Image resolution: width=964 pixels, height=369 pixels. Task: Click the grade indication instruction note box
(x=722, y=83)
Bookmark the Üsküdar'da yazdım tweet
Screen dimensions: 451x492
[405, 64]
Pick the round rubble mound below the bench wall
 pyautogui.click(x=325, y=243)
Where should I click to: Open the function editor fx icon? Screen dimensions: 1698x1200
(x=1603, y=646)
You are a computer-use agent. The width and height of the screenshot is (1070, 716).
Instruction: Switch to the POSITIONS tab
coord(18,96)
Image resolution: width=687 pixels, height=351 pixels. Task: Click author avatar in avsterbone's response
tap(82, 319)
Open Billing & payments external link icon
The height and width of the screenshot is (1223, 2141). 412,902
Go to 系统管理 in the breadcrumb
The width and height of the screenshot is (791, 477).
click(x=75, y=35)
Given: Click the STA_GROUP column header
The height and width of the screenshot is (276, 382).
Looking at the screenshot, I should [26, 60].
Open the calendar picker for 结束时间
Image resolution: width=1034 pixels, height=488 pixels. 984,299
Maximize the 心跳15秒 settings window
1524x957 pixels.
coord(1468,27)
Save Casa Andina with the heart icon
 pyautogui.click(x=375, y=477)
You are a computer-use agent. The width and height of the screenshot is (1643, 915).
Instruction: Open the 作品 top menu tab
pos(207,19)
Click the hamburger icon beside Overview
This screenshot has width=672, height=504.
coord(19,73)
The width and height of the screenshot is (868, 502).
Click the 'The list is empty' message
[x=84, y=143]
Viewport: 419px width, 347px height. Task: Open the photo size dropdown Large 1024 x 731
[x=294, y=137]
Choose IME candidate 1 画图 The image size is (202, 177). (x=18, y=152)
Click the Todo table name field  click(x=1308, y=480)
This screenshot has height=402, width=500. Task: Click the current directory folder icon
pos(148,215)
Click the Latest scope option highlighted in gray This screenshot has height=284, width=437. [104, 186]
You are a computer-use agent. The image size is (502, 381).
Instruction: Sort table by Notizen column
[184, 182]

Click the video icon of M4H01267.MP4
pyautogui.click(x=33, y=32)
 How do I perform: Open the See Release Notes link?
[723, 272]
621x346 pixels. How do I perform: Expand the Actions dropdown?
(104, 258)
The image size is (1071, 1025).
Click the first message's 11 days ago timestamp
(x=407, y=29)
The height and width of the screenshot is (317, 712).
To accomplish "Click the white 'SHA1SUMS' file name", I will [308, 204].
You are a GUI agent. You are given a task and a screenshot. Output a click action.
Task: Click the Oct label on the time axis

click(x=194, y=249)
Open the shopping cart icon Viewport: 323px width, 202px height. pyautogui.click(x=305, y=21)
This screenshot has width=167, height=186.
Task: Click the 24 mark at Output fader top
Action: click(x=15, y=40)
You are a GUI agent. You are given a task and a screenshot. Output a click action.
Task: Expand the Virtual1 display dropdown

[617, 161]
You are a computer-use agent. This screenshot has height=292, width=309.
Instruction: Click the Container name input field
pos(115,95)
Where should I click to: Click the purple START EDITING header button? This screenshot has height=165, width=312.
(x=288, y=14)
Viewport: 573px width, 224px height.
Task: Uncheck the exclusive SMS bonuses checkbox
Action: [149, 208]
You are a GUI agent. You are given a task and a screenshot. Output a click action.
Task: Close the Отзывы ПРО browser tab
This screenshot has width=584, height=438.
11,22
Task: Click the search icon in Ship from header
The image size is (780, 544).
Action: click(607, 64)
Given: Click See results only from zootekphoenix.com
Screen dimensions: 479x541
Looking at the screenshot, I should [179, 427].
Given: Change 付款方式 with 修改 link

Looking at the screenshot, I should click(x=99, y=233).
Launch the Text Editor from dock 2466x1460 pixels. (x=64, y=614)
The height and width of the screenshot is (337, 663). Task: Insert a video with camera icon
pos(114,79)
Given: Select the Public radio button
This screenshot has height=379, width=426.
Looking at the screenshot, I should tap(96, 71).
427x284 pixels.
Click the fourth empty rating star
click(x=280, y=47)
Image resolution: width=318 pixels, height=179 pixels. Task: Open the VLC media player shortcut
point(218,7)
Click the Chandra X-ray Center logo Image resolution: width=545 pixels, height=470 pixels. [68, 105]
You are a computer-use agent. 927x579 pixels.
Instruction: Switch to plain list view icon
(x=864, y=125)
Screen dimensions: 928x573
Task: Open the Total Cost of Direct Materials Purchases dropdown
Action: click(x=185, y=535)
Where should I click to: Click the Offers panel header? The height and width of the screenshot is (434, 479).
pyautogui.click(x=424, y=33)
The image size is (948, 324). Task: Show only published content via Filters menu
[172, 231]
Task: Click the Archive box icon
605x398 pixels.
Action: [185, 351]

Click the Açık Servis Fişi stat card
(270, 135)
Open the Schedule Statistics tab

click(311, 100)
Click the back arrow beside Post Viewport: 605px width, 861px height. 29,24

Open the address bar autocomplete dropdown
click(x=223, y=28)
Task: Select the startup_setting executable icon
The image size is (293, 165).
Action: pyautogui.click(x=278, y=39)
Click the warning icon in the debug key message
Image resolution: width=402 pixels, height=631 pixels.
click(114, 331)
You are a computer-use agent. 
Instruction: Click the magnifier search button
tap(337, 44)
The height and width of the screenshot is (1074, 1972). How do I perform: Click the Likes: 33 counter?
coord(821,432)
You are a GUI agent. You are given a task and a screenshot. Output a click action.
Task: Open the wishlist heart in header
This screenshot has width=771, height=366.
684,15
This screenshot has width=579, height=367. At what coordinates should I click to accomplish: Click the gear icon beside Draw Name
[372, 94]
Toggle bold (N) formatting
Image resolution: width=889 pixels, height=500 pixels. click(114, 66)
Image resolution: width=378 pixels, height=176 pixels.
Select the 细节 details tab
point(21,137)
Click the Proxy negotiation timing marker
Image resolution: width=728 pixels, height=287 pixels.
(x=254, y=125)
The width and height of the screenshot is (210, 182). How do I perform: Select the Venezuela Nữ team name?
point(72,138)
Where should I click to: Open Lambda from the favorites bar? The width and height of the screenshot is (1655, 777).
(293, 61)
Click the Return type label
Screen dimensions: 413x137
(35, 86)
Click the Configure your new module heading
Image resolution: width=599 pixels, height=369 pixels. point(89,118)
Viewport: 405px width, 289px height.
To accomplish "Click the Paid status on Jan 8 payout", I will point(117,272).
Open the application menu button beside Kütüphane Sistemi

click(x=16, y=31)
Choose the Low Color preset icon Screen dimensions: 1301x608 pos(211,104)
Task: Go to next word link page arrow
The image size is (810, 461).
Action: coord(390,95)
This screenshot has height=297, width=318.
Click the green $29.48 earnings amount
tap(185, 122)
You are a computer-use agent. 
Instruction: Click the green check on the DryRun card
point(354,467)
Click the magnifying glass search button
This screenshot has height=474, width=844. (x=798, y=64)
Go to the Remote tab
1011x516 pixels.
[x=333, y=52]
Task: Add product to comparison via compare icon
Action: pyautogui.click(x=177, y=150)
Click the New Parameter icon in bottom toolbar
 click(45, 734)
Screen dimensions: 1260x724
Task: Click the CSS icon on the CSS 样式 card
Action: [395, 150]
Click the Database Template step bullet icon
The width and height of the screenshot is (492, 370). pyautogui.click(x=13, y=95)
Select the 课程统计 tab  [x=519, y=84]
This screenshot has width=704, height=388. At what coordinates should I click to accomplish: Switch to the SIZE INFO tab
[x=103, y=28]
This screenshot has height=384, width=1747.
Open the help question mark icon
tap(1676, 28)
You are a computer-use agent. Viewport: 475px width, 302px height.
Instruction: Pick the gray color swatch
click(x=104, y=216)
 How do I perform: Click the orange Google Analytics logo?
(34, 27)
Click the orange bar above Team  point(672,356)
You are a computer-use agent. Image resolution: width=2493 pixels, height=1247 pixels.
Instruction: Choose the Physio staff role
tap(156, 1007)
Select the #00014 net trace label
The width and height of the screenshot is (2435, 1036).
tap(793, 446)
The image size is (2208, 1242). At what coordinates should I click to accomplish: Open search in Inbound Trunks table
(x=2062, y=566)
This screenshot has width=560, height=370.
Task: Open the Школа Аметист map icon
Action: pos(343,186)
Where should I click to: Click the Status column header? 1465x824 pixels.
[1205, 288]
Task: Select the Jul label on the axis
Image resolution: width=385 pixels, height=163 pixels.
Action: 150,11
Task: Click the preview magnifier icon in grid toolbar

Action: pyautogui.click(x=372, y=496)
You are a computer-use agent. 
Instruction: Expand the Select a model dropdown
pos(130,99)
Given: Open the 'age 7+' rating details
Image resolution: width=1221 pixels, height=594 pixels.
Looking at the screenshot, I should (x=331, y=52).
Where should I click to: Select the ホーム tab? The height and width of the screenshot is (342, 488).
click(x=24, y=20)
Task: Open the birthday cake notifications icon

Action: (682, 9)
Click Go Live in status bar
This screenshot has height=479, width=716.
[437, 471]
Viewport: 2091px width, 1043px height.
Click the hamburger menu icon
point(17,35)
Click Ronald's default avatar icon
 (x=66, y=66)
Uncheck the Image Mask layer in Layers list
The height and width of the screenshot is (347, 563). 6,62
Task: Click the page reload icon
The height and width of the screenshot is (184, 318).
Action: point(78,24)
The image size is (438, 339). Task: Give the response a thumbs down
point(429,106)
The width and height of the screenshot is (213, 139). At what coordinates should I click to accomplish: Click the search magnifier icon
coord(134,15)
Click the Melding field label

==============================

_SET TASK_:
Rewrite the lines from the one containing "Click Ronald's default avatar icon" through the end of the lines, substituting "button" for every "icon" and keeping everything else unchanged.

_ANSWER TO THE PROBLEM_:
Click Ronald's default avatar button
 (x=66, y=66)
Uncheck the Image Mask layer in Layers list
The height and width of the screenshot is (347, 563). 6,62
Task: Click the page reload button
The height and width of the screenshot is (184, 318).
Action: point(78,24)
The image size is (438, 339). Task: Give the response a thumbs down
point(429,106)
The width and height of the screenshot is (213, 139). At what coordinates should I click to accomplish: Click the search magnifier button
coord(134,15)
Click the Melding field label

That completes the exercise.